====== Exercise material

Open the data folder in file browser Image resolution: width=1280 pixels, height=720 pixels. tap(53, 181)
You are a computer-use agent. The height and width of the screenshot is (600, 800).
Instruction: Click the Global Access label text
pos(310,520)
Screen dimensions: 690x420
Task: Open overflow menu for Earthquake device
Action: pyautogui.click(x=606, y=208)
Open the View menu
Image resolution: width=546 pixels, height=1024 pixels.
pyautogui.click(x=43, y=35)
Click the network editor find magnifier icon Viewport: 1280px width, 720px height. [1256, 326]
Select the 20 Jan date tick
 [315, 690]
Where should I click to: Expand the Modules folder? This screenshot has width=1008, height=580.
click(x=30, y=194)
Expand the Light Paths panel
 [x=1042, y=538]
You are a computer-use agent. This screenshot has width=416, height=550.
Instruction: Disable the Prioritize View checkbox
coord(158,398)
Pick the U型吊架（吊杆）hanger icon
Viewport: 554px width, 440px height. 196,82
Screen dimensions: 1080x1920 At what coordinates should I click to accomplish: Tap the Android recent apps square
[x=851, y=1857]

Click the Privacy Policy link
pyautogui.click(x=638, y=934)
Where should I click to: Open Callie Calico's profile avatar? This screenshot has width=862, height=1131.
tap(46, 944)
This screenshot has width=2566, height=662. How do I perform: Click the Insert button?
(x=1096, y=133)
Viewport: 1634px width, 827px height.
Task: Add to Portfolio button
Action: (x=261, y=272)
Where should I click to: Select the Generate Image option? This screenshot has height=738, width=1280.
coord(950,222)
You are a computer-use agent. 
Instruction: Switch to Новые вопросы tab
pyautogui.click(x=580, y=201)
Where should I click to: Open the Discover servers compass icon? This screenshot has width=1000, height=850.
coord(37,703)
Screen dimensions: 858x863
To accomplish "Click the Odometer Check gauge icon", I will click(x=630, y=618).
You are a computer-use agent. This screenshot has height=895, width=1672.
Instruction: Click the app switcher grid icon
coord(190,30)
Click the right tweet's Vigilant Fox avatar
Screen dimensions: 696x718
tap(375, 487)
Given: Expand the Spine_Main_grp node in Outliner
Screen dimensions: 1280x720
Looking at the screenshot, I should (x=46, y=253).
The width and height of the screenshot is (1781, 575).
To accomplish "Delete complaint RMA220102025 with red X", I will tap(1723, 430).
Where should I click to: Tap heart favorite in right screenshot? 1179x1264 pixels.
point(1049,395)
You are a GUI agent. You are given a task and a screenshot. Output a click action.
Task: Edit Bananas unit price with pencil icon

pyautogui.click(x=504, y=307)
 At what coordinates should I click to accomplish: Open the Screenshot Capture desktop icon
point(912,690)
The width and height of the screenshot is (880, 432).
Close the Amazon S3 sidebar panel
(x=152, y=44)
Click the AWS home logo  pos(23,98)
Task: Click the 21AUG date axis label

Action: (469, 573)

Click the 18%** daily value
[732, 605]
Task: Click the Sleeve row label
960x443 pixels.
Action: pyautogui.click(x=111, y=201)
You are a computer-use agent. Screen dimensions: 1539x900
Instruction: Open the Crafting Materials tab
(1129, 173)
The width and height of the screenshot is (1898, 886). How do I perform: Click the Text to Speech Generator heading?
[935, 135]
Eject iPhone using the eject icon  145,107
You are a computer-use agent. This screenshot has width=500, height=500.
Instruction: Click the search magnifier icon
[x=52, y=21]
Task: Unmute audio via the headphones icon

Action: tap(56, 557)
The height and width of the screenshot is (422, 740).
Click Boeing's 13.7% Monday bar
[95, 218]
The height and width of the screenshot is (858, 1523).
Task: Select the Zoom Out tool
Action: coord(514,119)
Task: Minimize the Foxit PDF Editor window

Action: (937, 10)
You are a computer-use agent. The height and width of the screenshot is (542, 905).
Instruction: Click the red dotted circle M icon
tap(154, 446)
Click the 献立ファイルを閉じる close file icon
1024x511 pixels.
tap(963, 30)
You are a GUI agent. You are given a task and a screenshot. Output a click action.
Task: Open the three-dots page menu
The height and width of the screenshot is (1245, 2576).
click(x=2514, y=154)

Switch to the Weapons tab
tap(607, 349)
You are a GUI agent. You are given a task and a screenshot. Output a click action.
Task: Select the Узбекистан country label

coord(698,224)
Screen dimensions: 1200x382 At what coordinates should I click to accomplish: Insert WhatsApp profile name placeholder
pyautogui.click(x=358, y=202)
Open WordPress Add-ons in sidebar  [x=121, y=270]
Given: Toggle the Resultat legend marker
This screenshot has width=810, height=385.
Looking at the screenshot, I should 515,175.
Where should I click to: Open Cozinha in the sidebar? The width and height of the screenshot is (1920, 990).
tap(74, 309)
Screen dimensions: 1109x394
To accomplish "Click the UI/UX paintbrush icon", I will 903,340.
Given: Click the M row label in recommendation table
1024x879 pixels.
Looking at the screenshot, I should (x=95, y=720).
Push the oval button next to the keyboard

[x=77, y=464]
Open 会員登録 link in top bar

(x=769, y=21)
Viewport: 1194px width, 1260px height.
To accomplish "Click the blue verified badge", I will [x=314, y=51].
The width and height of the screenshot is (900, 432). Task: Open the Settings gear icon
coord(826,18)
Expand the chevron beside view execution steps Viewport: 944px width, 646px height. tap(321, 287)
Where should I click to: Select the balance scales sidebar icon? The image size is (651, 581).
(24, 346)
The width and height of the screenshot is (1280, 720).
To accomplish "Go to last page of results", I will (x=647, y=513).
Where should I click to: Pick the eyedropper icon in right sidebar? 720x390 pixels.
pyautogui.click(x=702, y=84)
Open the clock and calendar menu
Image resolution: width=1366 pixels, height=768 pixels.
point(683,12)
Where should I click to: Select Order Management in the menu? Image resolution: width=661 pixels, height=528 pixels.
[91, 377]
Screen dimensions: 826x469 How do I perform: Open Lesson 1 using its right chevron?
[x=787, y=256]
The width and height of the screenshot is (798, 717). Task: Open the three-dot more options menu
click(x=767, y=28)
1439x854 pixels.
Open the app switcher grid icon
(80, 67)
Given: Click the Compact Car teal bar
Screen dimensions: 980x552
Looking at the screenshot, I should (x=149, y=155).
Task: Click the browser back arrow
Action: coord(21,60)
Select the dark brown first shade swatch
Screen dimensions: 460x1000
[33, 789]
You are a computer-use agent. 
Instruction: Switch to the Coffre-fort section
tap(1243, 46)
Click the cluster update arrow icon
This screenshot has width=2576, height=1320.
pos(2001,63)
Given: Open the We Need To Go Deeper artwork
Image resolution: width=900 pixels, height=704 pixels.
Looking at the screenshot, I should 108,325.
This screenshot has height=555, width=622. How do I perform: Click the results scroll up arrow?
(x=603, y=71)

============

* [About this task] All lines above from the one with "Screen dimensions: 1109x394" to the one with "Given: Click the Compact Car teal bar", inclusive, should be copied exactly, and no other lines.

* [Output below]
Screen dimensions: 1109x394
To accomplish "Click the UI/UX paintbrush icon", I will 903,340.
Given: Click the M row label in recommendation table
1024x879 pixels.
Looking at the screenshot, I should (x=95, y=720).
Push the oval button next to the keyboard

[x=77, y=464]
Open 会員登録 link in top bar

(x=769, y=21)
Viewport: 1194px width, 1260px height.
To accomplish "Click the blue verified badge", I will [x=314, y=51].
The width and height of the screenshot is (900, 432). Task: Open the Settings gear icon
coord(826,18)
Expand the chevron beside view execution steps Viewport: 944px width, 646px height. tap(321, 287)
Where should I click to: Select the balance scales sidebar icon? The image size is (651, 581).
(24, 346)
The width and height of the screenshot is (1280, 720).
To accomplish "Go to last page of results", I will (x=647, y=513).
Where should I click to: Pick the eyedropper icon in right sidebar? 720x390 pixels.
pyautogui.click(x=702, y=84)
Open the clock and calendar menu
Image resolution: width=1366 pixels, height=768 pixels.
point(683,12)
Where should I click to: Select Order Management in the menu? Image resolution: width=661 pixels, height=528 pixels.
[91, 377]
Screen dimensions: 826x469 How do I perform: Open Lesson 1 using its right chevron?
[x=787, y=256]
The width and height of the screenshot is (798, 717). Task: Open the three-dot more options menu
click(x=767, y=28)
1439x854 pixels.
Open the app switcher grid icon
(80, 67)
Given: Click the Compact Car teal bar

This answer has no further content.